EXERCISE DIRECTIONS: From the entries below, reproduce exactly the line containing "Outcomes (591, 1398)", the line containing "Testing Email Manually", and every line in between, with nothing added.

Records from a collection

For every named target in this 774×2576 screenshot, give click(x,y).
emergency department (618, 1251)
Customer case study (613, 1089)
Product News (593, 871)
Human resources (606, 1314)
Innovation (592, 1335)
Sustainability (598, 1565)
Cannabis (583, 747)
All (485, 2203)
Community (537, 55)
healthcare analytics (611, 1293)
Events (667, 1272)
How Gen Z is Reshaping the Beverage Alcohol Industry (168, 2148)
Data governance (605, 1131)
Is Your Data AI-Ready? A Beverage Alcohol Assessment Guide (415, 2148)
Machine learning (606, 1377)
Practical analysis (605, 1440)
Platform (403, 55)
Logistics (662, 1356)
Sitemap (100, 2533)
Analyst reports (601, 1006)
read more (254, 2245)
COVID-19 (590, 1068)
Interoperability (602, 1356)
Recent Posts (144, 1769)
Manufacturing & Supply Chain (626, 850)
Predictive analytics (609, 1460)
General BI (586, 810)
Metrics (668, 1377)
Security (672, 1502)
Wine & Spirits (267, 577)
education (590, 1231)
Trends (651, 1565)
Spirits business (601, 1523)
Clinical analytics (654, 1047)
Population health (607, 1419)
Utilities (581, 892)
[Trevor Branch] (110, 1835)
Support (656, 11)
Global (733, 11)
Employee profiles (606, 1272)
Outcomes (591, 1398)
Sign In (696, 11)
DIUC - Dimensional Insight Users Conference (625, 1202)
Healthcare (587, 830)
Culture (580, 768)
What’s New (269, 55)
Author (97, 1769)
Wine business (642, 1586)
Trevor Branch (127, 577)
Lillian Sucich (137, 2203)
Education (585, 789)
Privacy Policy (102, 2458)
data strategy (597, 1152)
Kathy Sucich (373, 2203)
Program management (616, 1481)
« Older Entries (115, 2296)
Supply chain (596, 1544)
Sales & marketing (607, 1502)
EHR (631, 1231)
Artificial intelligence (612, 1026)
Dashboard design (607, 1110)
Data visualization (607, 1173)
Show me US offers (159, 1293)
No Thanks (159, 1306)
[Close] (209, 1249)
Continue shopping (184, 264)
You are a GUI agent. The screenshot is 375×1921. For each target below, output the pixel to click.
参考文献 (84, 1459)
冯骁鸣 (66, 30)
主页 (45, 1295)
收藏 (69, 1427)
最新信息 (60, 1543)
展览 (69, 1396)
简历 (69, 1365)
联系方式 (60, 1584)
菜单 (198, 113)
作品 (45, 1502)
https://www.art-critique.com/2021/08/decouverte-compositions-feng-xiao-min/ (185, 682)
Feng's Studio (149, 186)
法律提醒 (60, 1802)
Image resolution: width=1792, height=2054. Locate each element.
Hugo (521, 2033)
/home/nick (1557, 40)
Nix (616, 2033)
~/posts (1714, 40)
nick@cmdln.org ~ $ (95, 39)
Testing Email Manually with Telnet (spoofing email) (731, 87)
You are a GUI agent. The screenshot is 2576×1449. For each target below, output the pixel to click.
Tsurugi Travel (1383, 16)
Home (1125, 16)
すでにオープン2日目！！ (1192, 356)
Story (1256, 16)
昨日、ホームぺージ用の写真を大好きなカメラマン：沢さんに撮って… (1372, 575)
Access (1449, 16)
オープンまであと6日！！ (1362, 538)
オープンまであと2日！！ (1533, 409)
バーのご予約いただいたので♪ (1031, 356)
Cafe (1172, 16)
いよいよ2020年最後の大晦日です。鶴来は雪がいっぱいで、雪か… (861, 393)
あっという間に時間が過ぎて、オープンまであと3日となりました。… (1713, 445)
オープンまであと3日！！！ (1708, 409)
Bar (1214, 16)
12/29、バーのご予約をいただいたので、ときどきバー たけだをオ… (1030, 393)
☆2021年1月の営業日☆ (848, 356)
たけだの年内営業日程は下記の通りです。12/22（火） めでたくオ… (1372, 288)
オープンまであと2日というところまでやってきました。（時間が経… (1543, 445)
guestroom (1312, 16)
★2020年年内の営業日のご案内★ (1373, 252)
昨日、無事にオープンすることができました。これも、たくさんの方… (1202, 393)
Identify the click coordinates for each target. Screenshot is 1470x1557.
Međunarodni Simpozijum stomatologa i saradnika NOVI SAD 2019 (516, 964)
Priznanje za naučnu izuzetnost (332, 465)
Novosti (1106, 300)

WRITTEN ANSWER:
Outcomes (591, 1398)
Sign In (696, 11)
DIUC - Dimensional Insight Users Conference (625, 1202)
Healthcare (587, 830)
Culture (580, 768)
What’s New (269, 55)
Author (97, 1769)
Wine business (642, 1586)
Trevor Branch (127, 577)
Lillian Sucich (137, 2203)
Education (585, 789)
Privacy Policy (102, 2458)
data strategy (597, 1152)
Kathy Sucich (373, 2203)
Program management (616, 1481)
« Older Entries (115, 2296)
Supply chain (596, 1544)
Sales & marketing (607, 1502)
EHR (631, 1231)
Artificial intelligence (612, 1026)
Dashboard design (607, 1110)
Data visualization (607, 1173)
Show me US offers (159, 1293)
No Thanks (159, 1306)
[Close] (209, 1249)
Continue shopping (184, 264)
You are a GUI agent. The screenshot is 375×1921. For each target below, output the pixel to click.
参考文献 (84, 1459)
冯骁鸣 (66, 30)
主页 (45, 1295)
收藏 (69, 1427)
最新信息 (60, 1543)
展览 (69, 1396)
简历 (69, 1365)
联系方式 (60, 1584)
菜单 (198, 113)
作品 (45, 1502)
https://www.art-critique.com/2021/08/decouverte-compositions-feng-xiao-min/ (185, 682)
Feng's Studio (149, 186)
法律提醒 (60, 1802)
Image resolution: width=1792, height=2054. Locate each element.
Hugo (521, 2033)
/home/nick (1557, 40)
Nix (616, 2033)
~/posts (1714, 40)
nick@cmdln.org ~ $ (95, 39)
Testing Email Manually with Telnet (spoofing email) (731, 87)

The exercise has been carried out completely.